Exercise 3: The Four Fundamental Subspaces **

For every matrix $A \in \mathbb{R}^{m \times n}$ there are exactly four canonical subspaces. They come in two orthogonal pairs and their dimensions satisfy the Rank-Nullity theorem.

Let

A = \begin{pmatrix} 1 & 2 & 0 & 1 \\ 0 & 0 & 1 & 3 \\ 1 & 2 & 1 & 4 \end{pmatrix} \in \mathbb{R}^{3 \times 4}.

(a) Row-reduce $A$ to RREF. Identify pivot columns and free columns.

(b) Find a basis for $\operatorname{null}(A)$ . Verify via the Rank-Nullity theorem: $\operatorname{rank}(A) + \operatorname{nullity}(A) = 4$ .

(c) Find a basis for $\operatorname{col}(A)$ . (Use pivot columns of the original $A$ , not RREF.)

(d) Find a basis for $\operatorname{row}(A)$ . (Use non-zero rows of RREF.)

(e) Find a basis for $\operatorname{null}(A^\top)$ .

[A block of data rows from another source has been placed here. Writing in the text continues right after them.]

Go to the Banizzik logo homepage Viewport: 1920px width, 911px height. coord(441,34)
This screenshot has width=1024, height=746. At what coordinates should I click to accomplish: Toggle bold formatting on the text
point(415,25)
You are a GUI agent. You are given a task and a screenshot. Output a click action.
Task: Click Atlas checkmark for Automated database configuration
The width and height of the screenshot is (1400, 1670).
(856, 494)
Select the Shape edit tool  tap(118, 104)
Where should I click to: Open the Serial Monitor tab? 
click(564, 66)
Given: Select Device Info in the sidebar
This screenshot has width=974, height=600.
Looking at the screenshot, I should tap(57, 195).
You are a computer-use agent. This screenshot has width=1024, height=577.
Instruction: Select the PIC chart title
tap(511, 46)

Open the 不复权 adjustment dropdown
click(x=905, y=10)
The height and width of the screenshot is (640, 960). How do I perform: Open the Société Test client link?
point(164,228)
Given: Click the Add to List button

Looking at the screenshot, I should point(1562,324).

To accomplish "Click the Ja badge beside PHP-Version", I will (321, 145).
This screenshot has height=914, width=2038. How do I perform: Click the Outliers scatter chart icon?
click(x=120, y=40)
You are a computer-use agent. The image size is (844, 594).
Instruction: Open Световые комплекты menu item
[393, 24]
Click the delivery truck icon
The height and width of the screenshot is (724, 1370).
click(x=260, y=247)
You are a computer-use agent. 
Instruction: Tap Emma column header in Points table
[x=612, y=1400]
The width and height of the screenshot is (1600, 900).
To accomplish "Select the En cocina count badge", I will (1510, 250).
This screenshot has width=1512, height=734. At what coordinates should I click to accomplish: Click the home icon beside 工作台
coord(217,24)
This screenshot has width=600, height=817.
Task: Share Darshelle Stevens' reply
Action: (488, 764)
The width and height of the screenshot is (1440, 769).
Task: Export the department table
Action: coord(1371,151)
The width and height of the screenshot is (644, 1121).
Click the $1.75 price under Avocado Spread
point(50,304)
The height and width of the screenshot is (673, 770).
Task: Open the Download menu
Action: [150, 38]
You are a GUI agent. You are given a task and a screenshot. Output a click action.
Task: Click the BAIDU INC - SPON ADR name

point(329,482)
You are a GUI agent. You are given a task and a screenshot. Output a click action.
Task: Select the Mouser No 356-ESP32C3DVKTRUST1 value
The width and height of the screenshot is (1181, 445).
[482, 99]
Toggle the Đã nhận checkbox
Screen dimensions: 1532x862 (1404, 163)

(f) Verify: $\dim(\operatorname{col}(A)) + \dim(\operatorname{null}(A^\top)) = 3$ and $\dim(\operatorname{row}(A)) + \dim(\operatorname{null}(A)) = 4$ .

(g) Verify the orthogonality relation $\operatorname{row}(A) \perp \operatorname{null}(A)$ : check that every basis vector of $\operatorname{row}(A)$ is orthogonal to every basis vector of $\operatorname{null}(A)$ .

Code cell 11

# Your Solution
# Exercise 3 - learner workspace
# Write your solution here, then run the reference solution below to compare.
print("Learner workspace ready for Exercise 3.")

Code cell 12

# Solution
# Exercise 3 - reference solution

A3 = np.array([
    [1.0, 2.0, 0.0, 1.0],
    [0.0, 0.0, 1.0, 3.0],
    [1.0, 2.0, 1.0, 4.0]
])
m3, n3 = A3.shape

# (a) RREF
R3, pivots3 = rref(A3)
header('Exercise 3(a): RREF')
print('RREF(A) =\n', R3)
print('Pivot columns:', pivots3)
print('Free columns:', [c for c in range(n3) if c not in pivots3])
rank3 = len(pivots3)

# (b) Null space: free variables are columns 1 and 3 (0-indexed)
# From RREF: x1 = -2*x2 - x4, x3 = -3*x4
# Free variable x2=1, x4=0: null vector n1 = (-2, 1, 0, 0)
# Free variable x2=0, x4=1: null vector n2 = (-1, 0, -3, 1)
n3_1 = np.array([-2.0, 1.0,  0.0, 0.0])
n3_2 = np.array([-1.0, 0.0, -3.0, 1.0])
null_basis3 = np.column_stack([n3_1, n3_2])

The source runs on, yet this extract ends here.